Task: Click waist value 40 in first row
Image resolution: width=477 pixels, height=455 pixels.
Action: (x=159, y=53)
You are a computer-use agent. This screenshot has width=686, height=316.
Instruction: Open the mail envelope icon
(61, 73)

--

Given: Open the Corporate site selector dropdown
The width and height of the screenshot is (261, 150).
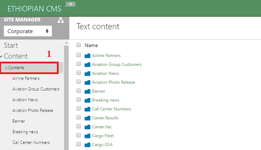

◆ Assignment: Take the records above and return, word for word, only the lines that fall from the line with "Given: Open the" to the line with "The width and", both of them included.

◆ Answer to this problem:
Given: Open the Corporate site selector dropdown
The width and height of the screenshot is (261, 150).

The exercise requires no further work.